### WRITTEN PROBLEM
Please update the listing from the line with "Андреевка (858, 698)" up to and including the line with "[alert] (269, 909)" by putting "Бытовая техника" in place of "Электроника" and leaving everything else as it is. Return only those lines.

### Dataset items
--

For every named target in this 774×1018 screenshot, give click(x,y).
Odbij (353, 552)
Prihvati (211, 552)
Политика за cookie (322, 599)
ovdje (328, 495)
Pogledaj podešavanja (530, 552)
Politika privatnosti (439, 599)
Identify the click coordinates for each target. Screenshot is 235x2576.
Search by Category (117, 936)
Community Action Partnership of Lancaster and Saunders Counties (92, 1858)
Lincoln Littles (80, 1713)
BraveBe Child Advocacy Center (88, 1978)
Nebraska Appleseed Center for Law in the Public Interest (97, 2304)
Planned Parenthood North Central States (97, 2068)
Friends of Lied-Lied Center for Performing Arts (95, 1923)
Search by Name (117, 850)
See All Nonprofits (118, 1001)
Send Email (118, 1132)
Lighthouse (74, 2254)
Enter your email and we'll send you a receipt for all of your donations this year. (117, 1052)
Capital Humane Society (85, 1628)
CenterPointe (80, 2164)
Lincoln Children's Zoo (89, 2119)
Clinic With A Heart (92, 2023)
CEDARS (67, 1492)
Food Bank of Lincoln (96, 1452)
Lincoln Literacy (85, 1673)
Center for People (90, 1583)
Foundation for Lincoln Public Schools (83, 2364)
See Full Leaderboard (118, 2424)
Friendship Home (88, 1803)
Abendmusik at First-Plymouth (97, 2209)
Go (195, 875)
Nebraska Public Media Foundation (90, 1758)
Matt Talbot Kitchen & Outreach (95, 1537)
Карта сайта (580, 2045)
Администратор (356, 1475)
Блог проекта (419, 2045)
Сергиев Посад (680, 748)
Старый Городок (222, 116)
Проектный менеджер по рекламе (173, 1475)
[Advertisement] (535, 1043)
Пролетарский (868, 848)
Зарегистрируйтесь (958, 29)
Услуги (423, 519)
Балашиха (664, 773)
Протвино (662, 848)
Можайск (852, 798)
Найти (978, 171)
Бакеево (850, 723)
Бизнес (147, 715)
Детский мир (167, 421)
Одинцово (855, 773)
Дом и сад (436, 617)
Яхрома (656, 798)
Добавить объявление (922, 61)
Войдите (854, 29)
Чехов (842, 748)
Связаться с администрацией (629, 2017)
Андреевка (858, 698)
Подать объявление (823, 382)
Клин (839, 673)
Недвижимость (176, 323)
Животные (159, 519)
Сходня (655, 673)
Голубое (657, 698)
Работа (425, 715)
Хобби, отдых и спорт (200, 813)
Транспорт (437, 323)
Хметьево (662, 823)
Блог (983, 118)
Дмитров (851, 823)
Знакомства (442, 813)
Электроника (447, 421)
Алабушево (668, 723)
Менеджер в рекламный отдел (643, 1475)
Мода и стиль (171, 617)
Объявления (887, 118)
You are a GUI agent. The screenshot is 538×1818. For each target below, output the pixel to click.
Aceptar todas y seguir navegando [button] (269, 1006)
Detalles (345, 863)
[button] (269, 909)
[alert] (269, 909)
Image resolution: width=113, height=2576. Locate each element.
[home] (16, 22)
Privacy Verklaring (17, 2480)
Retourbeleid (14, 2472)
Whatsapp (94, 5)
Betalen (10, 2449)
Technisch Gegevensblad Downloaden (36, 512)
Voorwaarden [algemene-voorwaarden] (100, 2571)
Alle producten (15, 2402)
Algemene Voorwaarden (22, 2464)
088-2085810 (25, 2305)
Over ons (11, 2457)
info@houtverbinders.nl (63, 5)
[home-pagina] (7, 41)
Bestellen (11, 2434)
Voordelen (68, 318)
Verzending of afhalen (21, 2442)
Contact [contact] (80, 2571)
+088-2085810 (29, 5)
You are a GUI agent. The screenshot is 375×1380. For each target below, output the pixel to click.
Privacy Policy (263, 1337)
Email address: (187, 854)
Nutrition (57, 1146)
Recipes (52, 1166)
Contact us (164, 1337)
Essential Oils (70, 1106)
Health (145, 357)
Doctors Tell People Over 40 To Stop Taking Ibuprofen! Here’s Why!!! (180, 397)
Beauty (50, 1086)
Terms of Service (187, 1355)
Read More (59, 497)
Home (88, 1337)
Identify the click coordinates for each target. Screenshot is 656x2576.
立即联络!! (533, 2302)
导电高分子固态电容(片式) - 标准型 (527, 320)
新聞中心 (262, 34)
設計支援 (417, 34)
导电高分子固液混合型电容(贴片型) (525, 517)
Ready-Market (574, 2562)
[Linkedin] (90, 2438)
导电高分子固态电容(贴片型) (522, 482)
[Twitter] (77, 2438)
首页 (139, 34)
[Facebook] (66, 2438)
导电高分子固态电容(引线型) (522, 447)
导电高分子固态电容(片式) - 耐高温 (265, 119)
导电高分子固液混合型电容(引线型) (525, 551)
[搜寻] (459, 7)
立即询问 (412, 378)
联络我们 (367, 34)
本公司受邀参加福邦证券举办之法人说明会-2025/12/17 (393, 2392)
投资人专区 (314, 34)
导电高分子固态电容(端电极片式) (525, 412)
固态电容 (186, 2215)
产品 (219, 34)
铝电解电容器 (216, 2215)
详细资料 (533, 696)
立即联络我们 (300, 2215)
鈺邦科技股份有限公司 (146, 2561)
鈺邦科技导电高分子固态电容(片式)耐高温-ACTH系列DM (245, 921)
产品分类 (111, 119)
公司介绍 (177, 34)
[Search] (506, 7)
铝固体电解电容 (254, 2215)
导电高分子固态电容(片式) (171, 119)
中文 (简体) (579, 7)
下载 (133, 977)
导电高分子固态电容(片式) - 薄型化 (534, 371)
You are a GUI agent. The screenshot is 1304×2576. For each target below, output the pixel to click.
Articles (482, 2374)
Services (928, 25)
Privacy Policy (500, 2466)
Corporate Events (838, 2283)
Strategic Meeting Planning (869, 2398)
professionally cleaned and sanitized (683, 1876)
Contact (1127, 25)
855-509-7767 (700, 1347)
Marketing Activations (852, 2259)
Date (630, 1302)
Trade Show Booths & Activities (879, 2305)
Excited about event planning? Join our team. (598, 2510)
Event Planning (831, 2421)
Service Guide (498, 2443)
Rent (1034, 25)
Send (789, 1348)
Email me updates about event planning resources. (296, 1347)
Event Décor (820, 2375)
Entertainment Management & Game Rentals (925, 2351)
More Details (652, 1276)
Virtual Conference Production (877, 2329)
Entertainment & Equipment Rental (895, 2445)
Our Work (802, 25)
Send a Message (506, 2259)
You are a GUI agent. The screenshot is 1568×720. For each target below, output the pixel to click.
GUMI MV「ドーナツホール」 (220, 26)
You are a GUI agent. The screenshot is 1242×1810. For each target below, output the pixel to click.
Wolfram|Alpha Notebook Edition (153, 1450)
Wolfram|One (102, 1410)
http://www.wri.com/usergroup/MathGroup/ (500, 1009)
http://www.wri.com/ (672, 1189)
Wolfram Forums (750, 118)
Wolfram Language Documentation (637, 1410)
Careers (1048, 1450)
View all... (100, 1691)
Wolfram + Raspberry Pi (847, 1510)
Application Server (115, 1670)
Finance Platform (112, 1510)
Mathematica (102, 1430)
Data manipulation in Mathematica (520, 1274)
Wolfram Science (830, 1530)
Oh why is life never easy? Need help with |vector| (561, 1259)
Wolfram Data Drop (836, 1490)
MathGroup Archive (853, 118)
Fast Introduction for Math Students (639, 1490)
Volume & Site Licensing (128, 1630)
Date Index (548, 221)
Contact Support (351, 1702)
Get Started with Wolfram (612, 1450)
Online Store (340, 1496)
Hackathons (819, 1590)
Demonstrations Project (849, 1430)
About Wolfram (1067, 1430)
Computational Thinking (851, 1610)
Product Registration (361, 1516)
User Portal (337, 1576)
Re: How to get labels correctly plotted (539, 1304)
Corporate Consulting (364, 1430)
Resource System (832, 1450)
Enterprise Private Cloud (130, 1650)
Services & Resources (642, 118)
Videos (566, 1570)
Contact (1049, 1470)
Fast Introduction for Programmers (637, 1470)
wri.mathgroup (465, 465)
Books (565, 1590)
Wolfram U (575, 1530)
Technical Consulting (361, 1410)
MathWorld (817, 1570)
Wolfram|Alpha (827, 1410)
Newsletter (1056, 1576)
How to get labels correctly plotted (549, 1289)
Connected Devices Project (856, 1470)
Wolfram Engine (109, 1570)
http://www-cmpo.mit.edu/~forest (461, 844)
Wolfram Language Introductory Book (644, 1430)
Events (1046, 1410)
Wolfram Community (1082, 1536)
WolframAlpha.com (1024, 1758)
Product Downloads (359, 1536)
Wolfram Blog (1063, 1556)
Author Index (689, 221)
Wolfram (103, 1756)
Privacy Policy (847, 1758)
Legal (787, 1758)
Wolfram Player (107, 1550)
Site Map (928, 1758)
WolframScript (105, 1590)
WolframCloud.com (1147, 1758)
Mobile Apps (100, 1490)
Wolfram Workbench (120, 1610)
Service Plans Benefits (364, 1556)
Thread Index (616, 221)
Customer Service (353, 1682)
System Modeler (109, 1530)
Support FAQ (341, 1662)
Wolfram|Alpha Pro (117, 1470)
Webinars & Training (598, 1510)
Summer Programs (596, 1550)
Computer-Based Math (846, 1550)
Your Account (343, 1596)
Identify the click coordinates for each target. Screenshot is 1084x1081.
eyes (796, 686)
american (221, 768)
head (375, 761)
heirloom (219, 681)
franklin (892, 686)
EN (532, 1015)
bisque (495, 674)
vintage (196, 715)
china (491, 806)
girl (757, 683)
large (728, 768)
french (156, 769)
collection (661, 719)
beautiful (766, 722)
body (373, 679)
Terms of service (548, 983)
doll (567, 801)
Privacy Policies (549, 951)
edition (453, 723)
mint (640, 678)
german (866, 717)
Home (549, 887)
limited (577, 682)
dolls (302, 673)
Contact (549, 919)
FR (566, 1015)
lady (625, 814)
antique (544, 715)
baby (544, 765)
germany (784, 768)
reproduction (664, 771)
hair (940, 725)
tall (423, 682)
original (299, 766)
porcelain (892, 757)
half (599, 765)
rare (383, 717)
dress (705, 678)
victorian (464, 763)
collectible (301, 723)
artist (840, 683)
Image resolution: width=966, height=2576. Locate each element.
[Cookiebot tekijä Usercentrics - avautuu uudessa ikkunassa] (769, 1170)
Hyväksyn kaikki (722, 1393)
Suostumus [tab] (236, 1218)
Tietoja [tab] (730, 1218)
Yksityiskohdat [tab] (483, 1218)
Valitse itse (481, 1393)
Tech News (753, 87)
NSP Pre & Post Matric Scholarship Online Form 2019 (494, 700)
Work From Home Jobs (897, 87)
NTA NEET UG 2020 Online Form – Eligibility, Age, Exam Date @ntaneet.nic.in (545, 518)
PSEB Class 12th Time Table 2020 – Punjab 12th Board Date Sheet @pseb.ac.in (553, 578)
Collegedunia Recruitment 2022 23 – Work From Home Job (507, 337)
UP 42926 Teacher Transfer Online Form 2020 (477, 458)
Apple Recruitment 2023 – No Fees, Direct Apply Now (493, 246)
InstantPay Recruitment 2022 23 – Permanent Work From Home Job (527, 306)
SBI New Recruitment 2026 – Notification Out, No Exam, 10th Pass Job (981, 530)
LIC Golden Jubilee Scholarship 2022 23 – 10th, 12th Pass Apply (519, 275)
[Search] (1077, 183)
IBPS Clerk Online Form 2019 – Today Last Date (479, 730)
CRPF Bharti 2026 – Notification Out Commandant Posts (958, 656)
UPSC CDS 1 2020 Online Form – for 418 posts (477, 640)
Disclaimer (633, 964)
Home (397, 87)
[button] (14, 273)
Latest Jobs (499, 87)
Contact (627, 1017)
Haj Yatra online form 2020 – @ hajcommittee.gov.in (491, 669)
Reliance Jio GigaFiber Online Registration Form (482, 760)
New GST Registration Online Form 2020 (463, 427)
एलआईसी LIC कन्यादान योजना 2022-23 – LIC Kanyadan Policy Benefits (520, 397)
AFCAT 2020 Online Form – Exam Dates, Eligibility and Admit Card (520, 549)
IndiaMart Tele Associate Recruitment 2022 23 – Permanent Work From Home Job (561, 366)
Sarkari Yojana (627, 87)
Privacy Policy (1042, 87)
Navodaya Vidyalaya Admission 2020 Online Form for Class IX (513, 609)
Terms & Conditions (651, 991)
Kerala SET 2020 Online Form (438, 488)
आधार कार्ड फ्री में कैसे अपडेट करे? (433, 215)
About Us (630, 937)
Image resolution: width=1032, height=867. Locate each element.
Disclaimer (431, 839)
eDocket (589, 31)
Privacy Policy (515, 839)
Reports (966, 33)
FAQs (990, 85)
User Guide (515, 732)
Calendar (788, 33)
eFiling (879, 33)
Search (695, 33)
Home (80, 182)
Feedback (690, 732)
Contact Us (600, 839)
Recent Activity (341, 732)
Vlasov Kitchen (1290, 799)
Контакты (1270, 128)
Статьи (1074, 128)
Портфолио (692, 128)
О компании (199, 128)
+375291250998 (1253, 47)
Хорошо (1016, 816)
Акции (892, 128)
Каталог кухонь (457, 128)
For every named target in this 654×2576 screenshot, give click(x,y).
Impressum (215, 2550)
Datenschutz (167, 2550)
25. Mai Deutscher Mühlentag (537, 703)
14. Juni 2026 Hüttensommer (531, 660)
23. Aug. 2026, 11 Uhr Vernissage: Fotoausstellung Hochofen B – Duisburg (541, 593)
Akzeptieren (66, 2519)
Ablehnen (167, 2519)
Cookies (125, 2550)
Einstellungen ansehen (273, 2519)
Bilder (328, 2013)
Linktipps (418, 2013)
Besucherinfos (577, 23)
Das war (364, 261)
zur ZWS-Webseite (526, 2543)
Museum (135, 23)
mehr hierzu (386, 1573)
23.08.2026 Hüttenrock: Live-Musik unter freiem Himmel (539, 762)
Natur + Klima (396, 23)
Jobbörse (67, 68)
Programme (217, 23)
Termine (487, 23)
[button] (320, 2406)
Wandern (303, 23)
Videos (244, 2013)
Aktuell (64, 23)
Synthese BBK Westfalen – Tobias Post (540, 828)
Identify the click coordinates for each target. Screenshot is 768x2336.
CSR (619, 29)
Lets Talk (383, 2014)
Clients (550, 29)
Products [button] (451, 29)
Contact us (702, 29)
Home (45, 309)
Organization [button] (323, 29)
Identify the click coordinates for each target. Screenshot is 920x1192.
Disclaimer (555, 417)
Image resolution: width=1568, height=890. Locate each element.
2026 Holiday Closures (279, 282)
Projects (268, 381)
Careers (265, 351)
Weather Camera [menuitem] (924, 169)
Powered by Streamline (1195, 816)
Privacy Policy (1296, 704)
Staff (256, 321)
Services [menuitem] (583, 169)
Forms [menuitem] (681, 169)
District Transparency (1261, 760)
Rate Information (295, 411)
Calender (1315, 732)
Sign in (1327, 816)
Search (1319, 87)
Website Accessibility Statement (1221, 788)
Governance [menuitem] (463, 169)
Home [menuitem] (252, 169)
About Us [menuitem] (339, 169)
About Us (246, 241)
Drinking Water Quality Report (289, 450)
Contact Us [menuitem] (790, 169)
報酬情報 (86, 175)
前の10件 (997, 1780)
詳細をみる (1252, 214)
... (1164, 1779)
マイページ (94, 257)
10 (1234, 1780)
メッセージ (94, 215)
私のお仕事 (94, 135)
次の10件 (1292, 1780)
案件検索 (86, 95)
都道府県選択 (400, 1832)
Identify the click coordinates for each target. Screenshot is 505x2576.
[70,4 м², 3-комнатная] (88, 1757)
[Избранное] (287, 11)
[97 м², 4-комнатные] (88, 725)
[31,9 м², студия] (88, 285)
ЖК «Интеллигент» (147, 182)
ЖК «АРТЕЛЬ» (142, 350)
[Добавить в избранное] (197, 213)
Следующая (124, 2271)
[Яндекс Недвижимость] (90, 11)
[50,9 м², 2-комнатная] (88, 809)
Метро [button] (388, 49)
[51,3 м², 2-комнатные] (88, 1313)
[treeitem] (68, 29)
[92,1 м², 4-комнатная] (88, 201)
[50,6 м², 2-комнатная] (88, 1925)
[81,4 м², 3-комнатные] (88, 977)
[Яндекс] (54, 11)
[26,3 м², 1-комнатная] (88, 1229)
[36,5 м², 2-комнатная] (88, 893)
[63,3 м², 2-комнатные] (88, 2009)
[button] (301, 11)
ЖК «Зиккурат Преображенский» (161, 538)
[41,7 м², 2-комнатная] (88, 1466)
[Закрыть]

--

### EXERCISE ANSWER
Андреевка (858, 698)
Подать объявление (823, 382)
Клин (839, 673)
Недвижимость (176, 323)
Животные (159, 519)
Сходня (655, 673)
Голубое (657, 698)
Работа (425, 715)
Хобби, отдых и спорт (200, 813)
Транспорт (437, 323)
Хметьево (662, 823)
Блог (983, 118)
Дмитров (851, 823)
Знакомства (442, 813)
Бытовая техника (447, 421)
Алабушево (668, 723)
Менеджер в рекламный отдел (643, 1475)
Мода и стиль (171, 617)
Объявления (887, 118)
You are a GUI agent. The screenshot is 538×1818. For each target below, output the pixel to click.
Aceptar todas y seguir navegando [button] (269, 1006)
Detalles (345, 863)
[button] (269, 909)
[alert] (269, 909)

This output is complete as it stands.